Uma pesquisa inédita conduzida pelos pesquisadores da Fundação Oswaldo Cruz (Fiocruz) buscou fazer uma apresentação da situação atual de mais de dois milhões de trabalhadores de saúde do nível técnico e auxiliar, que atuam em atividades de apoio na assistência, no cuidado e no enfrentamento à pandemia de Covid-19.
Os resultados do estudo apontaram que esses indivíduos, muitas vezes considerados “invisíveis” e periféricos dentro do serviço de saúde, enfrentam uma dura realidade de desigualdades, exploração e preconceito.
Perfil dos entrevistados
Cerca de 72,5% são mulheres e 59% pretos ou pardos. A faixa etária entre 36 e 50 anos representa 50,3% dos profissionais, enquanto 32,9% possuem até 35 anos. Apesar de serem jovens em sua maioria, 23,9% relataram ter alguma comorbidade, como hipertensão arterial, obesidade, doenças pulmonares, depressão e diabetes.
Pouco mais da metade (52,6%) trabalha nas capitais e regiões metropolitanas. Em relação ao tipo de estabelecimento de atuação, os hospitais públicos foram mencionados por 29,3%, as unidades de atenção primária em saúde por 27,3% e os hospitais particulares por 10,7%.
Cerca de 85,5% possuem jornada de até 60 horas semanais e 25,6% precisam de um segundo emprego para sobreviver. Muitos deles desenvolvem atividades extras, como pedreiro, segurança ou porteiro de prédio, moto táxi, motorista de aplicativo, babá, diarista, manicure e vendedor ambulante.
Desgaste emocional, estresse e agressões
Cerca de 80% desses trabalhadores vivem em situação de desgaste profissional relacionado ao estresse psicológico, à sensação de ansiedade e ao esgotamento mental. Além disso, a falta de apoio da empresa contratante foi citada por 70% dos voluntários do estudo, sendo que 35,5% admitiram sofrer violência ou discriminação durante a pandemia. Entre as agressões, 36,2% aconteceram no ambiente de trabalho, 32,4% na vizinhança e 31,5% no trajeto casa-trabalho-casa.
Os resultados apontam ainda que 53% destes profissionais se sentem desprotegidos contra a Covid-19 no ambiente de trabalho e 23,1% sentem medo de contaminação pela Covid-19.
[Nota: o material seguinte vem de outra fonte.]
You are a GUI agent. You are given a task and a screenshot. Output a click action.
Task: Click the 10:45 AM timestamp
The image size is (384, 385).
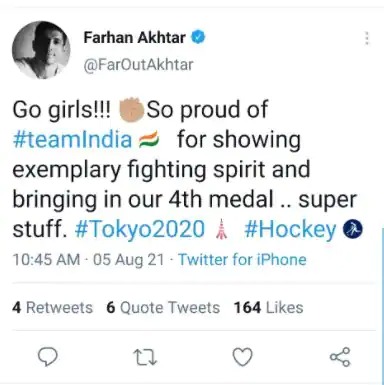click(x=47, y=260)
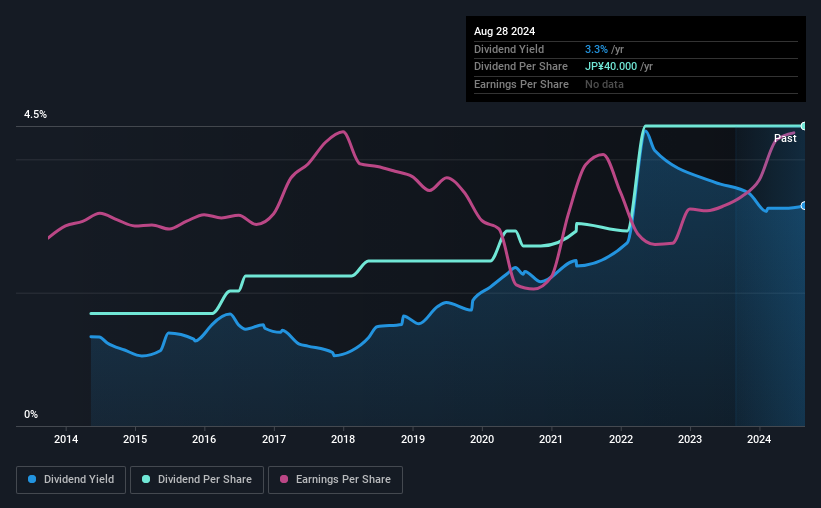
Task: Click the teal Dividend Per Share legend dot
Action: (146, 479)
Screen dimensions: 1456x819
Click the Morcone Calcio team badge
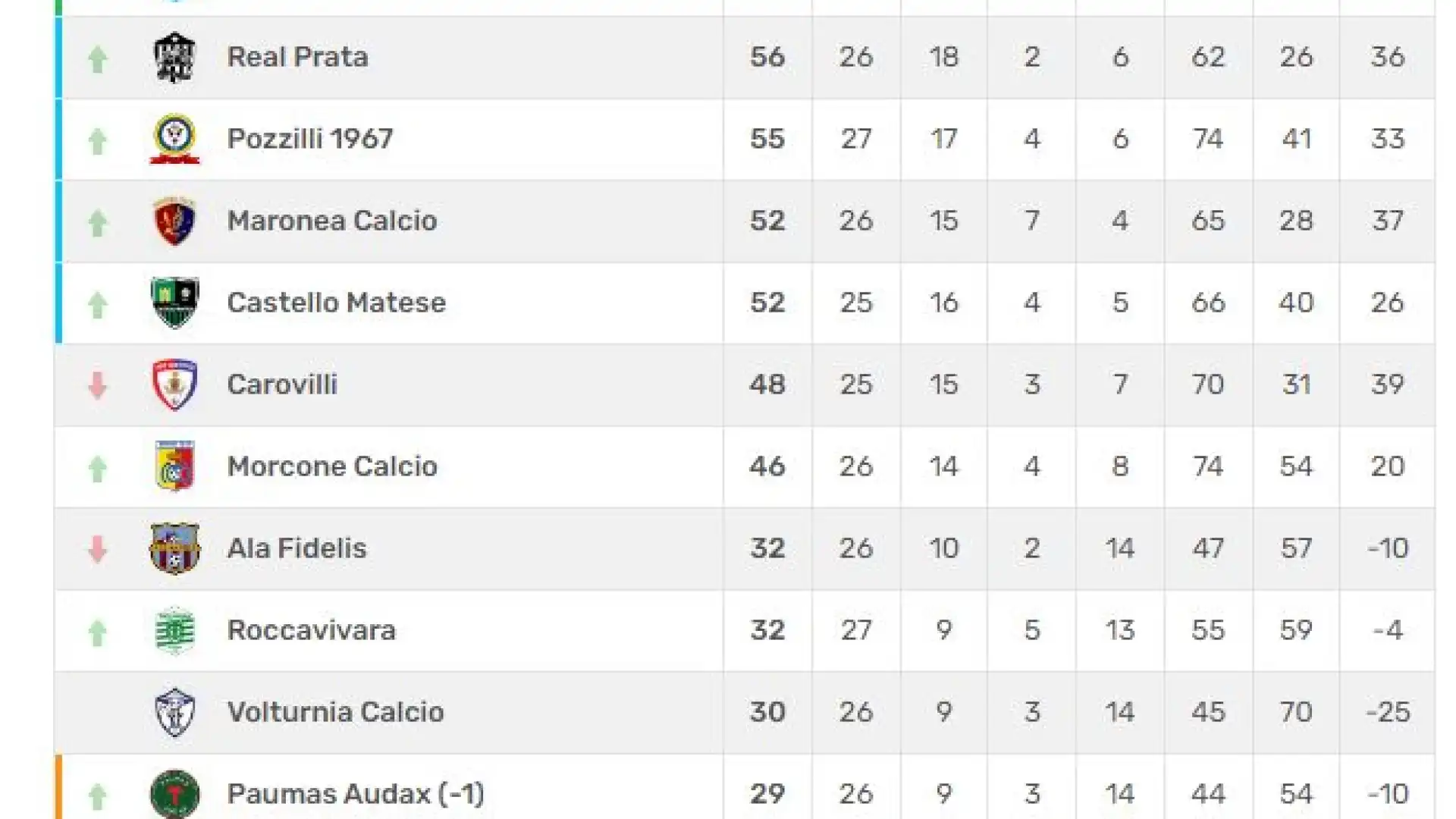coord(174,467)
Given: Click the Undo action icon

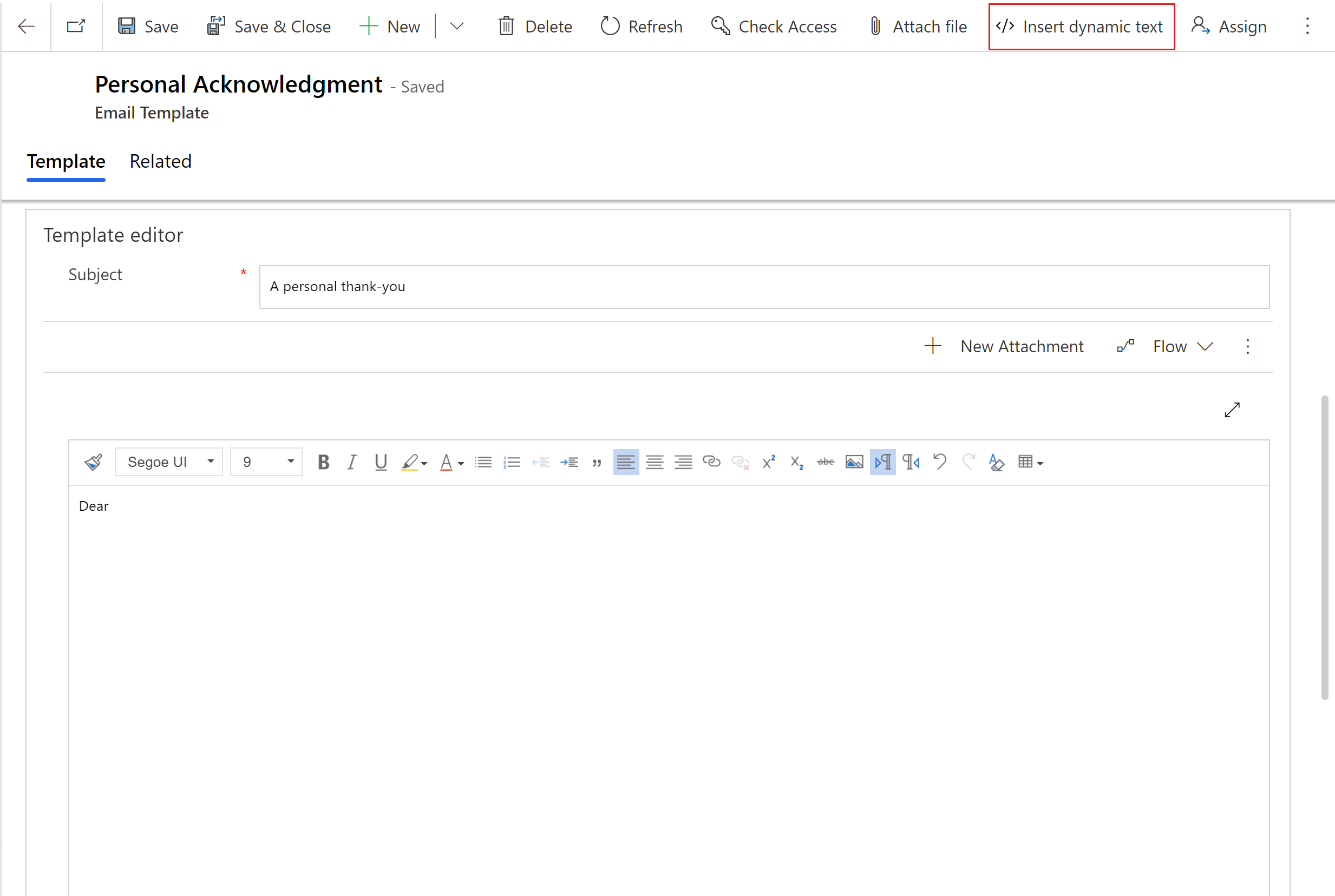Looking at the screenshot, I should [x=939, y=461].
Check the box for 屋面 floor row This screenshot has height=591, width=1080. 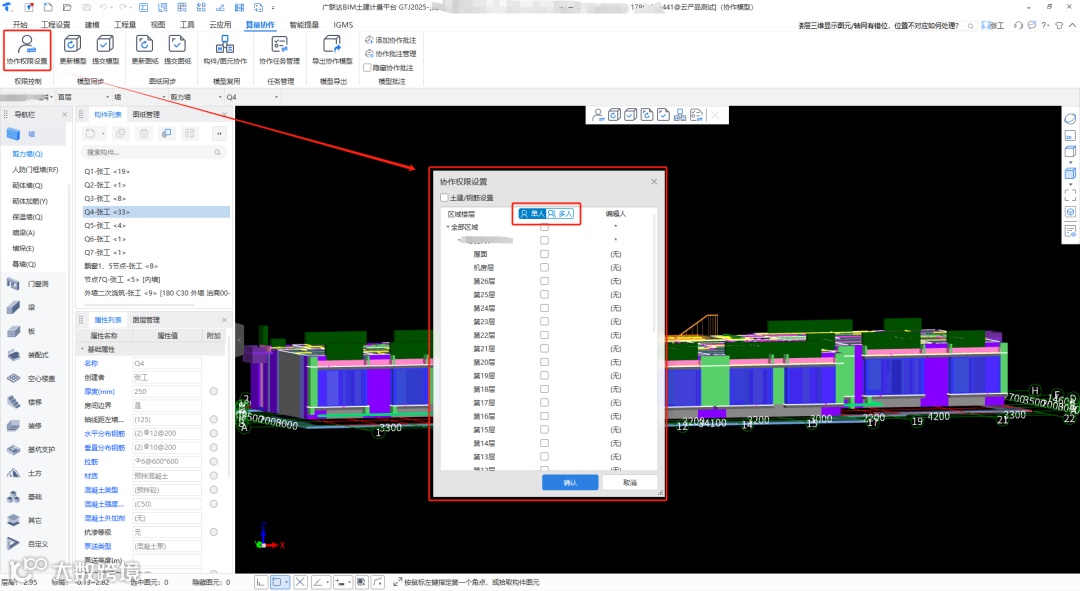click(544, 254)
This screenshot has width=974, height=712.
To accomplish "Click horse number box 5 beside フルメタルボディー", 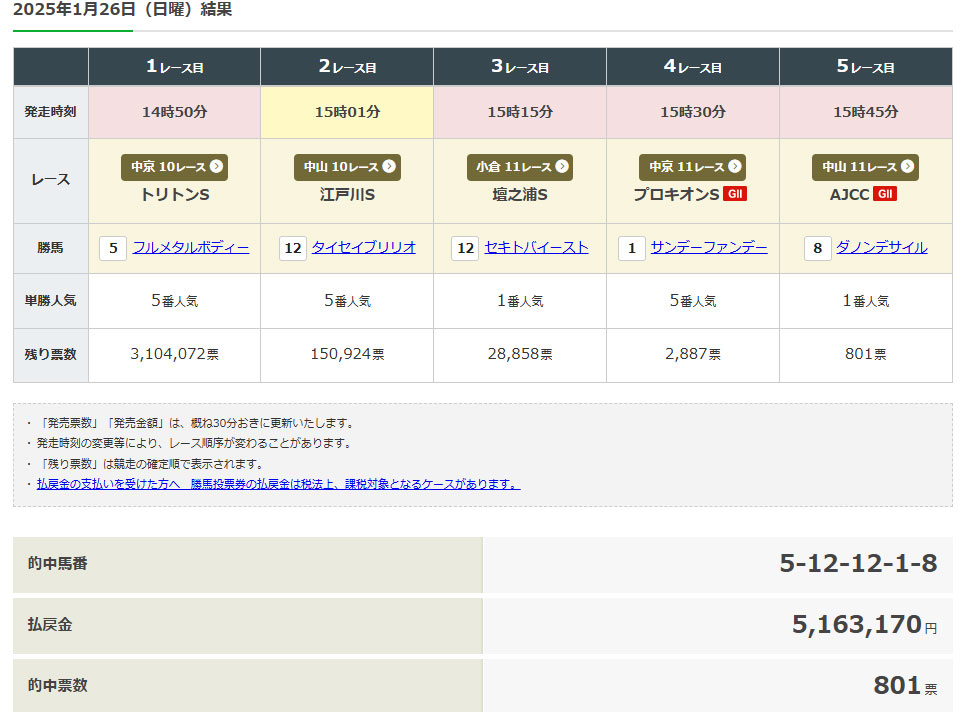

A falta, escassez ou inadequação do uso de equipamentos individuais de proteção foram citados por 22,4% e a ausência de estruturas adequadas para realizar o trabalho por 12,7%. Ademais, 54,4% consideram que houve negligência em relação à capacitação para que eles pudessem lidar melhor com os protocolos exigidos durante a pandemia.
Outro ponto importante que foi destacado foi o excesso de trabalho, apontado por mais da metade dos entrevistados (50,9%). As exigências físicas e mentais foram consideradas muito elevadas por 47,9%, com menções sobre a pressão temporal, interrupções constantes, repetição de ações e movimentos, pressão pelo atingimento de metas e tempo reduzido para descanso.
Metodologia
No total, foram entrevistados 21.480 trabalhadores de saúde pertencentes a 2.395 municípios distribuídos em todas as regiões brasileiras. Eles responderam perguntas sobre as suas condições de vida, a rotina de trabalho e a sua saúde mental através de um questionário online.
O estudo concluiu que muitos desses profissionais, como auxiliares de enfermagem, de saúde bucal, de radiologia, de laboratório e análises clínicas, agentes comunitários de saúde, maqueiros, condutores de ambulância, pessoal da manutenção, equipe da limpeza, da cozinha e administrativo sequer possuem cidadania de profissional de saúde, apesar de já atuarem há dois anos na linha de frente do combate à pandemia de Covid-19.
“Essa imensa parcela de trabalhadores da saúde está diretamente na linha de frente atendendo a mais de 8 milhões de contaminados pela Covid-19 e lidando com mais de 200 mil óbitos em todo o país. Além disso, estão expostos à infecção, sofrem com o óbito de colegas, sendo boa parte desprotegida de cuidados necessários, sem ter voz e meios de expressar a real situação no seu trabalho e vida pessoal, no que se refere à saúde física e mental”, explicou a coordenadora da pesquisa, Maria Helena Machado, em entrevista à Agência Fiocruz de Notícias.